- Associated Press - Monday, December 14, 2015

NASHVILLE, Tenn. (AP) - Voters in the home county of a top Republican in the state house are getting robocalls demanding his resignation over a prescription fraud investigation and a letter he wrote urging a lower sentence for a former youth pastor who pleaded guilty to child porn possession.

The speaker in the recorded message calls herself a “concerned conservative parent,” but does not identify who paid for the call.

“As a mother of three I find this to be offensive and dangerous,” according to the call. “This is not the kind of leadership and values we need representing our families in Nashville.

“It’s time for Mr.
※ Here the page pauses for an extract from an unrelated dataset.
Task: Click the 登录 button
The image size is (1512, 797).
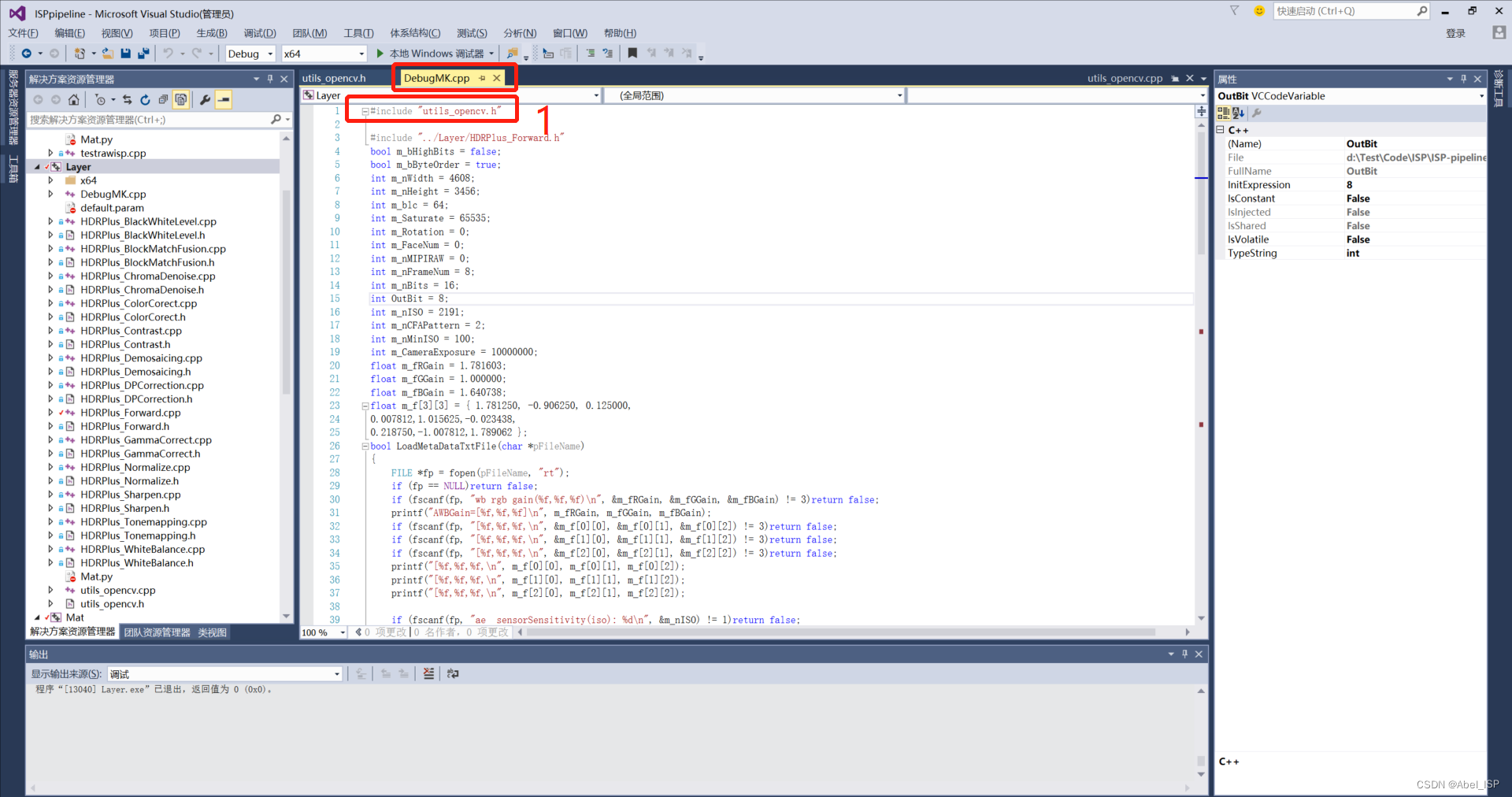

Durham to step down or for party leadership to call for his resignation.”

Investigative documents released to the public last week revealed that prosecutors had sought charges against House Majority Whip Jeremy Durham of Franklin on allegations that he changed the dates on two prescriptions. A grand jury declined to indict the lawmaker in January.
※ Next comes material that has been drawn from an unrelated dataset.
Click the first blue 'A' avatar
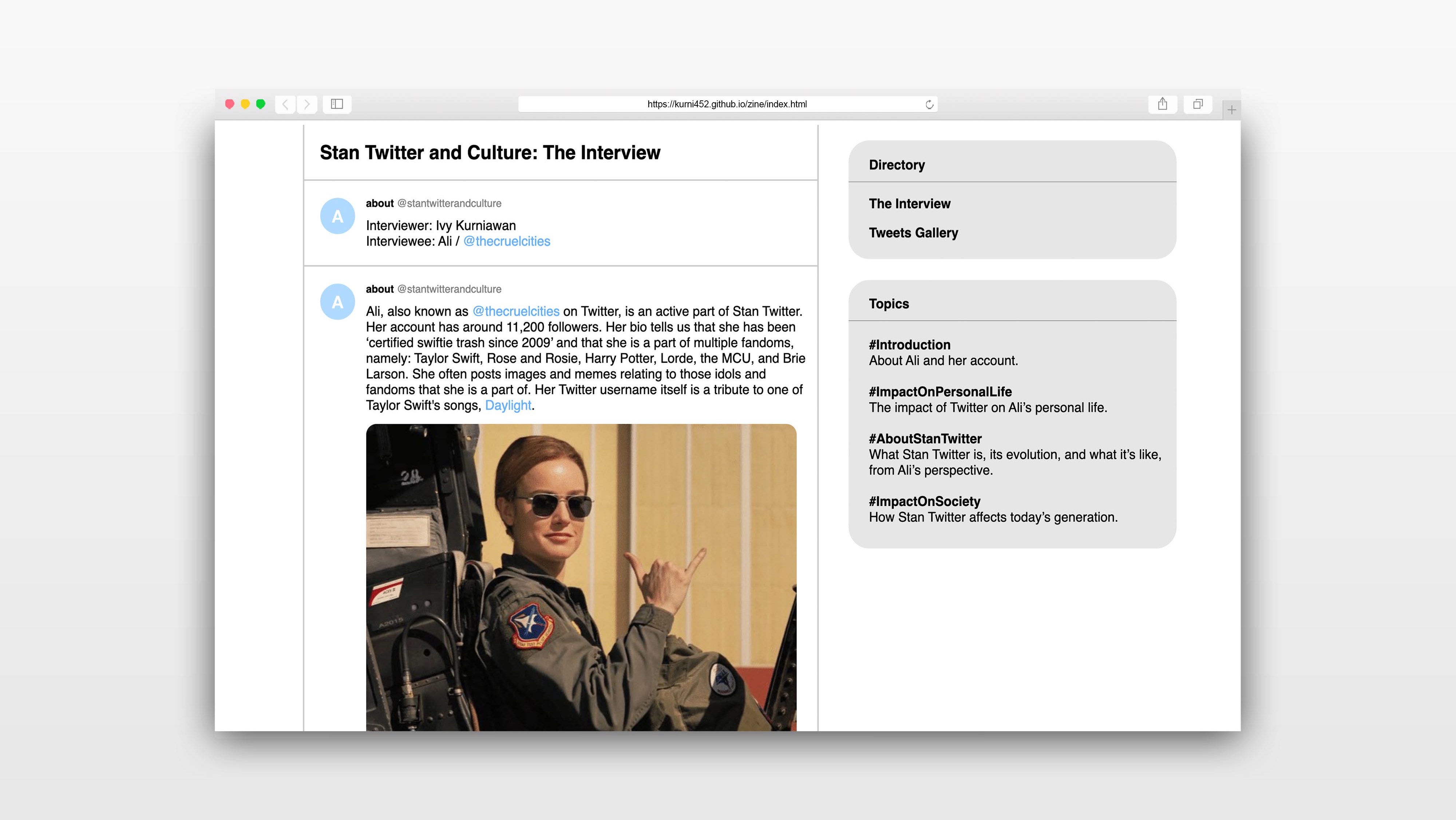 [337, 216]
Three months later, Durham wrote to urge a federal judge to consider child porn defendant Joseph Todd Neill’s entire life, and not just the “ill-conceived act” he pleaded guilty to.

The images had been found on Neill’s phone in an investigation into a sexual relationship with a 16-year-old congregant at North Fork Baptist Church in Shelbyville. Neill was sentenced to more than three years in the federal child porn case, and later pleaded guilty in state court to statutory rape by an authority figure.

Durham said Friday that his letter “in no way condoned his illegal actions and clearly stated that he deserved to be punished for those acts. I simply stated facts regarding his prior life serving others as a Christian missionary.”

The letter has nevertheless been criticized by Durham’s Republican colleagues in the Legislature, including by Senate Speaker Ron Ramsey of Blountville, who called it “poor judgment.”

House Majority Leader Gerald McCormick of Chattanooga said in a statement Sunday that while he was unaware of the robocalls, he was also worried about the letter vouching for Neill’s character.

“I’m very concerned with Representative Durham’s decision to use his official position to advocate for a convicted sex offender,” McCormick said. “Any decision regarding his continued service in the Legislature is between him, his family, and his constituents.”

McCormick noted that any change in Durham’s leadership status in the Legislature would need to be determined by his GOP colleagues in the House.

Durham declined to comment to The Associated Press on Sunday. But he told the Tennessean newspaper that he doesn’t expect any action against him for what he called “outdated non-stories.”

“I find it unlikely that Republican leadership would take action against someone who was fully exonerated for something they didn’t do more than two years ago,” he said.